Fixturize: Bridging the Fixture Gap in Test Generation
2026
Current Large Language Models (LLMs) have advanced automated unit test generation but face a critical limitation: they often neglect to construct the necessary test fixtures, which are the environmental setups required for a test to run. To bridge this gap, this paper proposes Fixturize, a diagnostic framework that proactively identifies fixture-dependent functions and synthesizes test fixtures accordingly through an iterative, feedback-driven process, thereby improving the quality of auto-generated test suites of existing approaches.
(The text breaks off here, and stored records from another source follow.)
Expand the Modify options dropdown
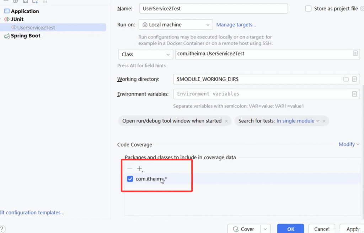Screen dimensions: 364x233 tap(349, 144)

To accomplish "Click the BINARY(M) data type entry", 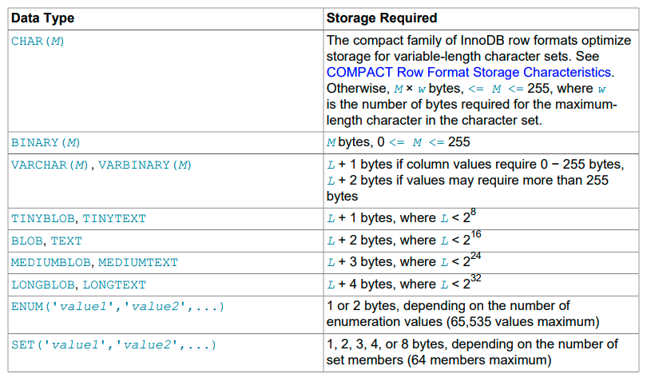I will pos(46,142).
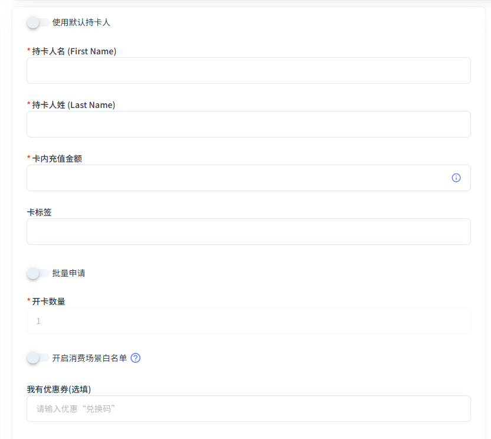Click the circled question mark help icon

pyautogui.click(x=136, y=358)
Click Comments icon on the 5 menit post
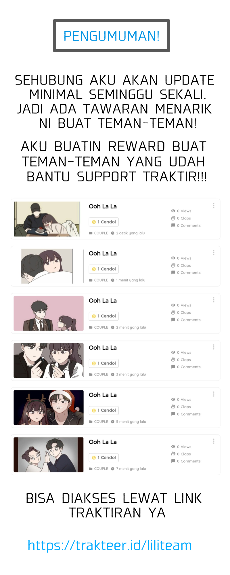The height and width of the screenshot is (575, 230). (x=173, y=414)
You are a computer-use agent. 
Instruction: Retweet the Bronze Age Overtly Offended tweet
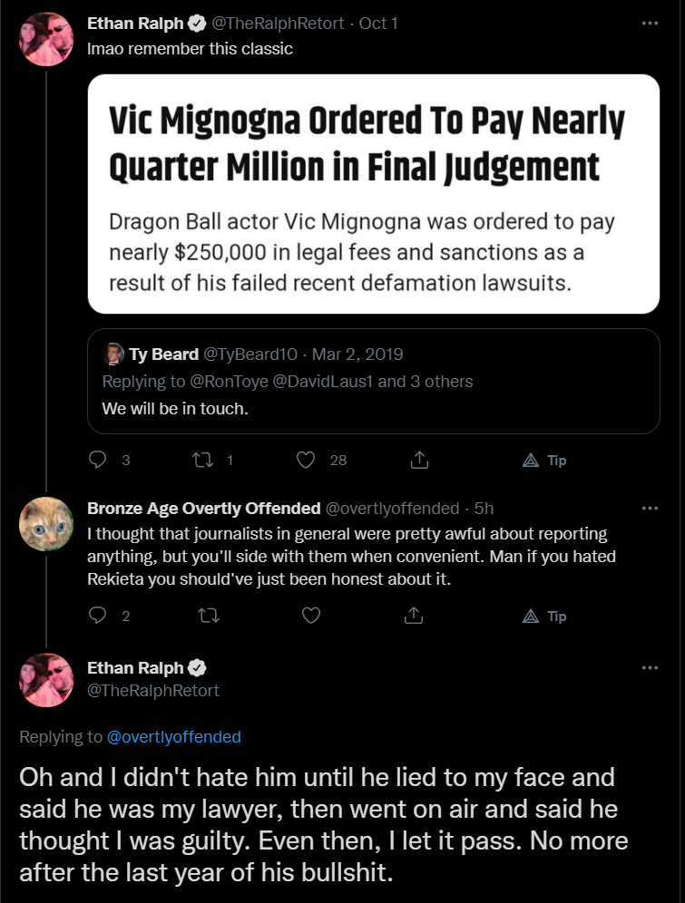pos(209,617)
For rigorous evaluation, the authors introduce FixtureEval, a dedicated benchmark comprising 600 curated functions across two Programming Languages (PLs), i.e., Python and Java, with explicit fixture dependency labels, enabling both the corresponding classification and generation tasks. Empirical results demonstrate that Fixturize is highly effective, achieving 88.38%-97.00% accuracy across benchmarks in identifying the dependence of test fixtures and significantly enhancing the Suite Pass rate (SuitePS) by 18.03%-42.86% on average across both PLs with the auto-generated fixtures. Owing to the maintenance of test fixtures, Fixturize further improves line/branch coverage when integrated with existing testing tools of both LLM-based and Search-based by 16.85%/24.08% and 31.54%/119.66% on average, respectively. The findings establish fixture awareness as an essential, missing component in modern auto-testing pipelines.